Associate Director, Fixed Income Product Management ESG

EXECUTIVE SUMMARY

  • Green bonds have historically exhibited a green premium—or "greenium"—meaning they have lower yields compared to non-green bonds with otherwise similar characteristics.
  • Rapid growth and increasing differentiation within the green bond market has led to better ways to measure greenium across global bond markets.
  • An index-based approach illustrates the level of greenium across bond markets; comparing current levels to historical ones suggests shrinking greenium in many major markets.

INTRODUCTION

Green bonds are tied to specific environmentally friendly projects of an issuer. The borrower agrees that the use of proceeds will be invested in environmentally friendly projects such as alternative clean energy, low carbon assets (e.g., green buildings, factories, or vehicles), or sustainable usage of water, pollution, or natural resources. In exchange for this commitment, the issuer seeks economic benefit in the form of a lower borrowing cost. First tapped by supranational borrowers such as the European Investment Bank and the World Bank, the index market value of green bonds surpassed USD 1 trillion in September 2021, expanding from sovereign and quasi-sovereign bonds to corporate and securitized debt.
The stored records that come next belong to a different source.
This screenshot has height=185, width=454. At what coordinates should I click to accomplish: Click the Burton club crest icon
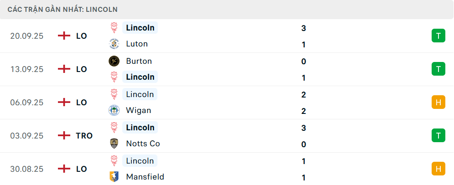[114, 61]
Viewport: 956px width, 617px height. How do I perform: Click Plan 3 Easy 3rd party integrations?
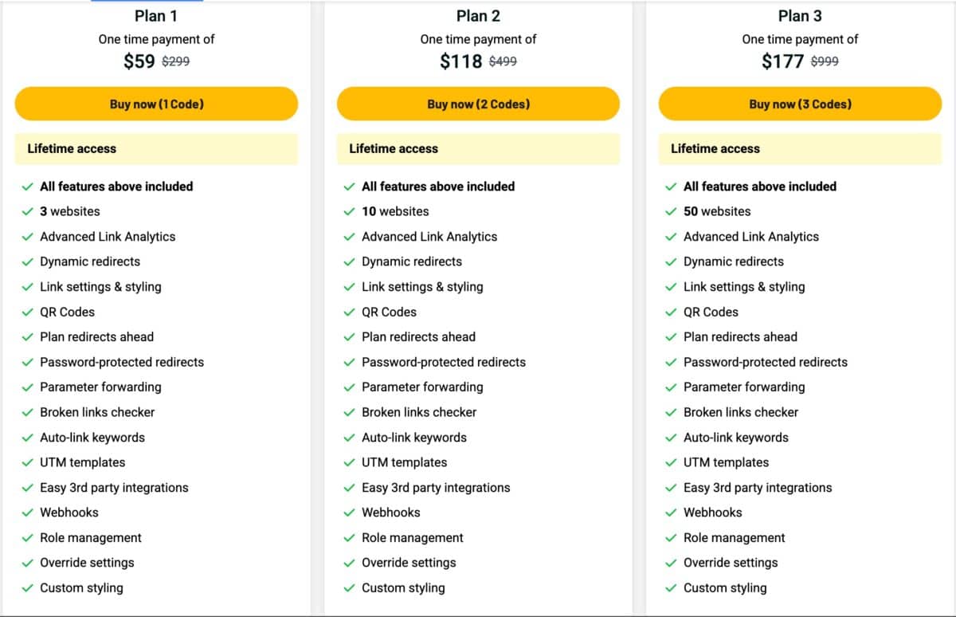tap(758, 487)
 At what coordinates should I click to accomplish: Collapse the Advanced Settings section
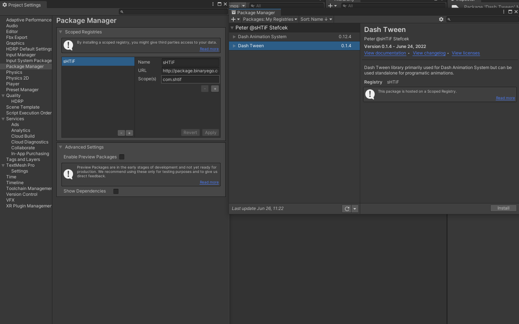point(60,147)
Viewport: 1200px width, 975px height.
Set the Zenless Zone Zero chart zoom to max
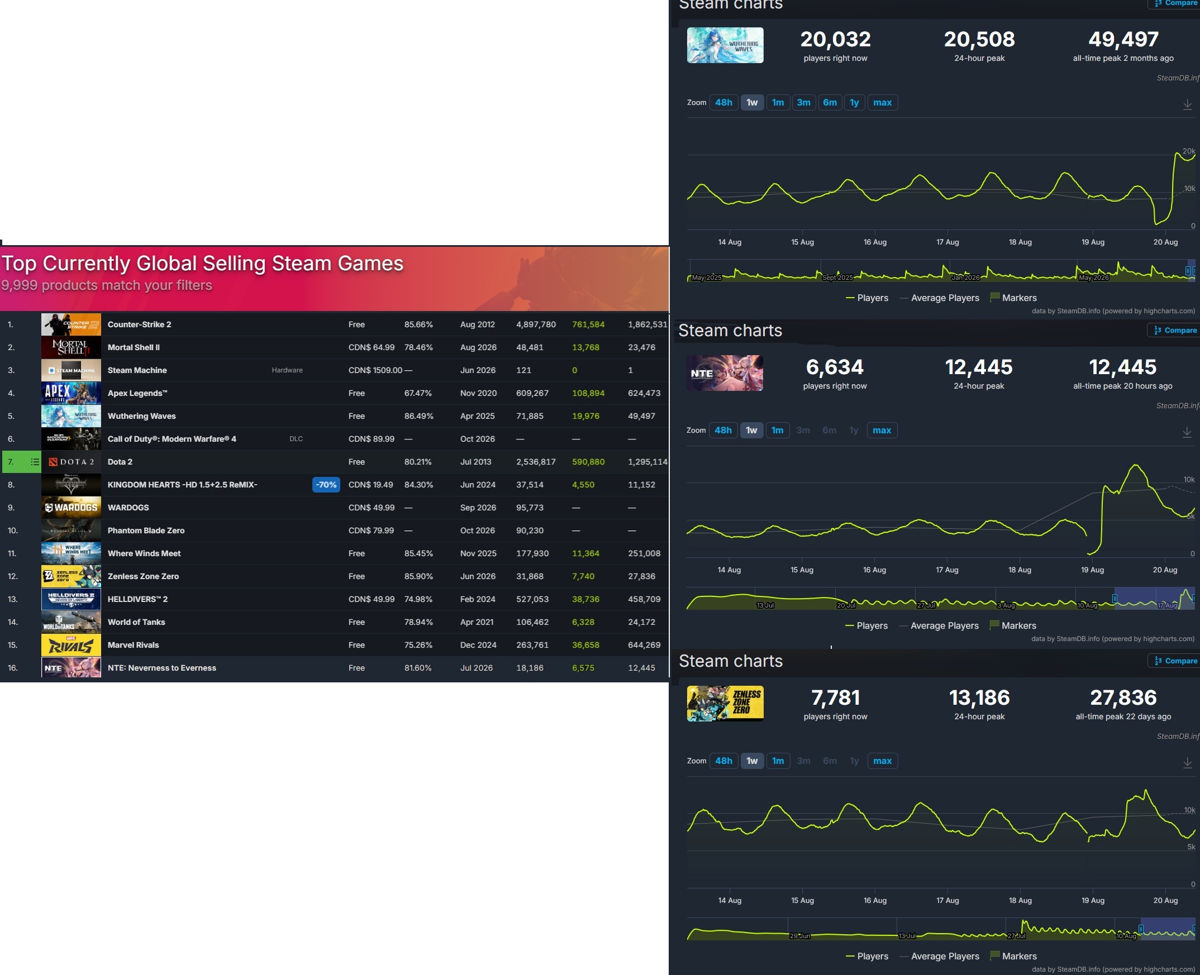(882, 761)
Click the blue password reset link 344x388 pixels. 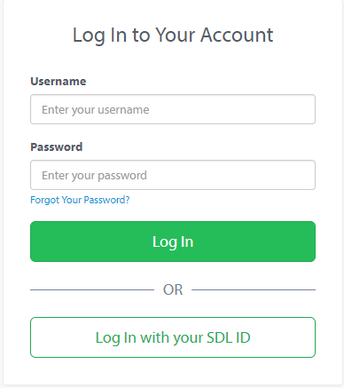tap(80, 200)
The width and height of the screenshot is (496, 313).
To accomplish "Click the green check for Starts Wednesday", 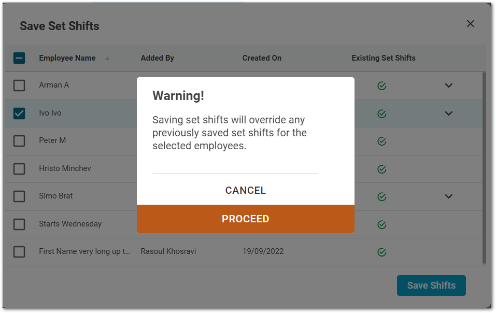I will click(382, 224).
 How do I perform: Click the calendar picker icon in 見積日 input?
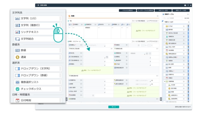pos(139,45)
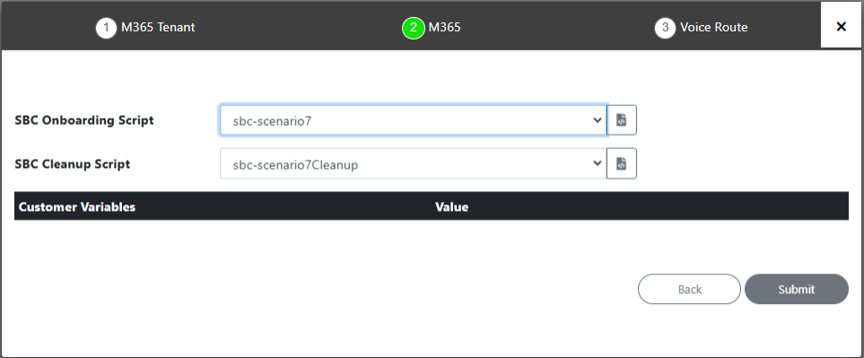Image resolution: width=864 pixels, height=358 pixels.
Task: Select the M365 step label
Action: (445, 28)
The green bond market, as measured by the S&P Green Bond Index, has grown since its 2007 debut: growth in the market value of green bonds averaged 70% annually over the past decade, compared with 3% for the global bond market (see Exhibit 1). Along with surging growth, investor demand for green bonds has remained strong.
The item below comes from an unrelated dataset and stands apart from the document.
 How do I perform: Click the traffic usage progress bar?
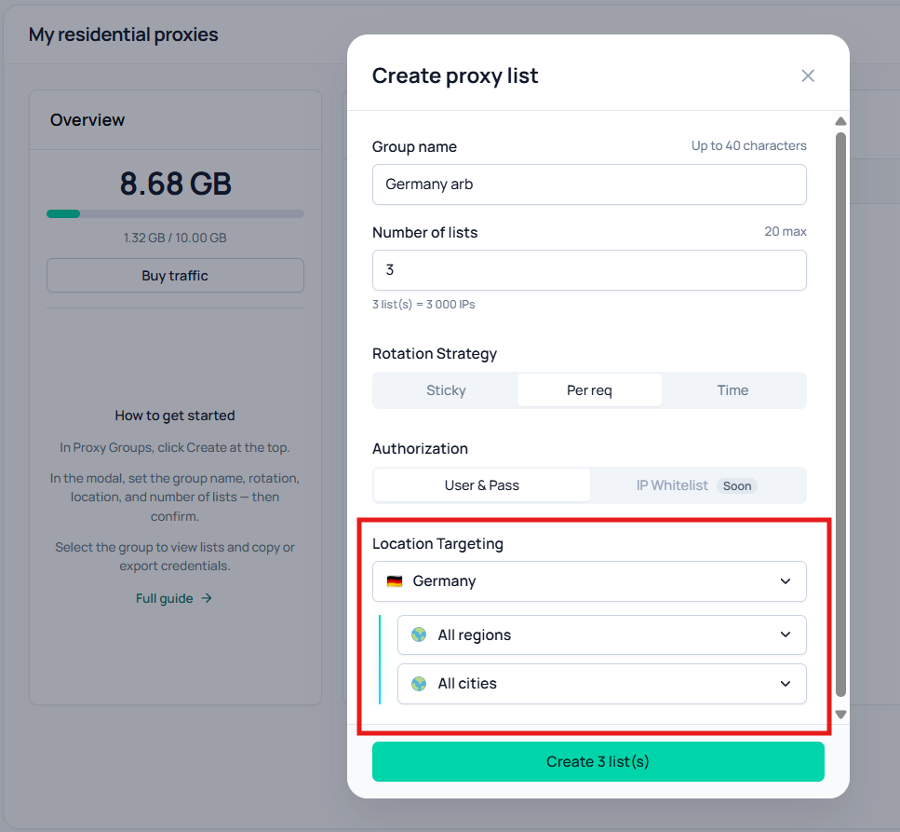[x=175, y=213]
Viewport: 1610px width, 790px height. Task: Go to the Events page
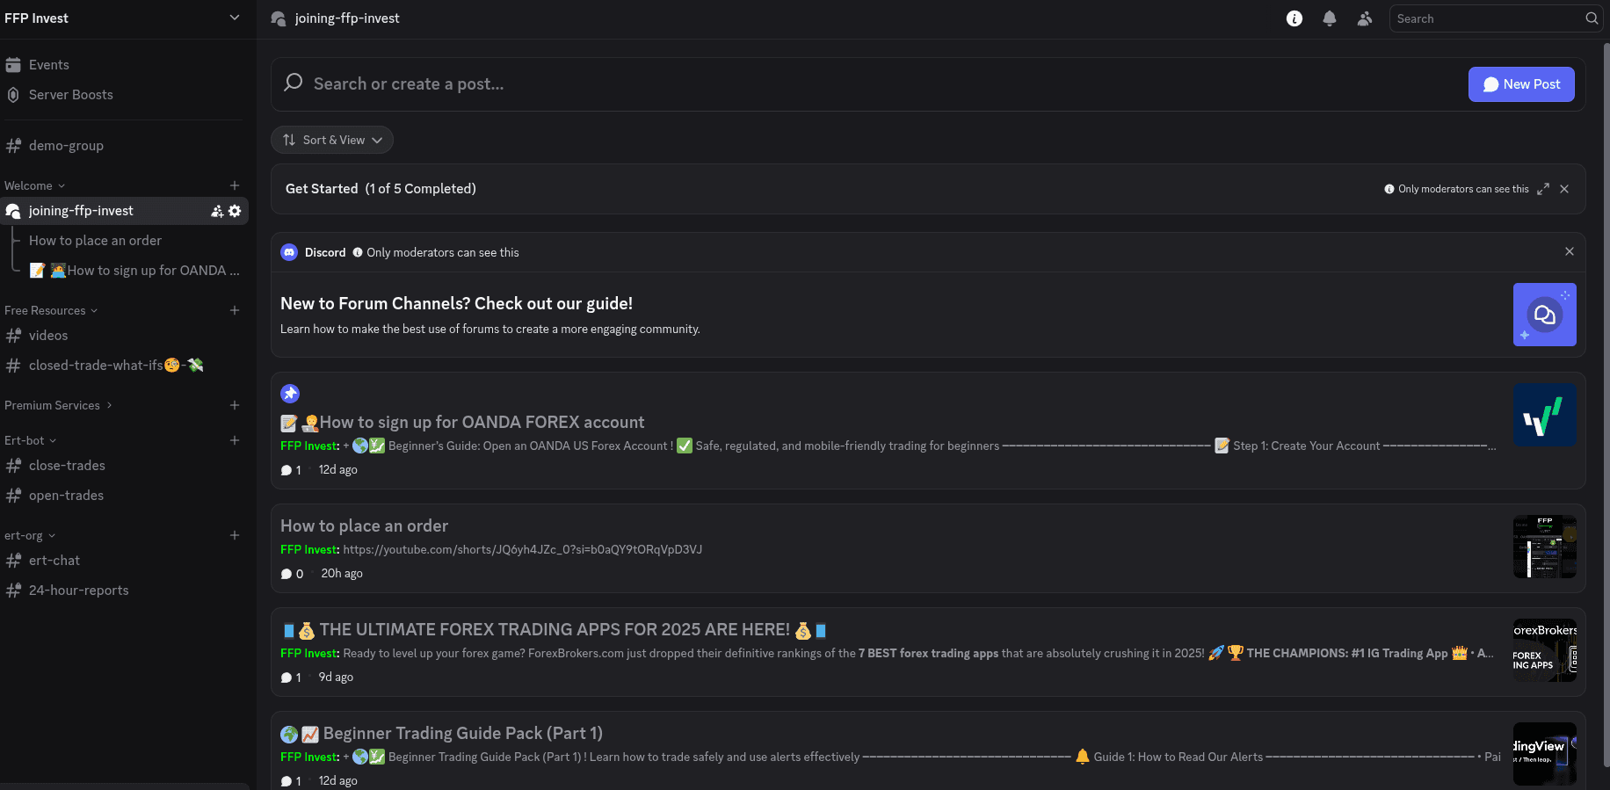pos(48,65)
From Grass to Mass: An Index-Based Approach to Measuring Greenium in Green Bonds: Exhibit 1

S&P Global Ratings' research on the European credit market observed initial sustainable bond yields to be lower compared with conventional bonds, incentivizing issuers. Despite a lower yield, or greenium, investors absorbed the liquidity of green bonds, further stimulating supply. In cases of no greenium at issuance, the research highlighted economic incentives for the investor in the form of outperformance. Tracking historical performance of two nearly identical German government bunds demonstrated additional spread tightening of 5 bps of the bund that was classified as green in the year since issuance.

Historical pricing appeared to demonstrate a price premium for green over non-green, or vanilla, bonds, as green debt represents just 2% of the overall market. More recent evidence suggests mutual benefits for investors and issuers alike as green and vanilla bond yields converge over time. This paper analyzes factors contributing to the changing relative valuation between green and vanilla bonds. Markets covered include European government agency and corporate bonds, as well as U.S. corporate and municipal markets.

Many issuers have repeatedly tapped the green bond market, allowing for issuer-based credit curves. In select cases, they provide good comparisons, but this is rare. Often, new green bonds cannibalize matured vanilla bonds, creating new issue bias. Applying a comprehensive credit valuation approach, this paper analyzes green and vanilla bonds by issuer, sector, and credit rating.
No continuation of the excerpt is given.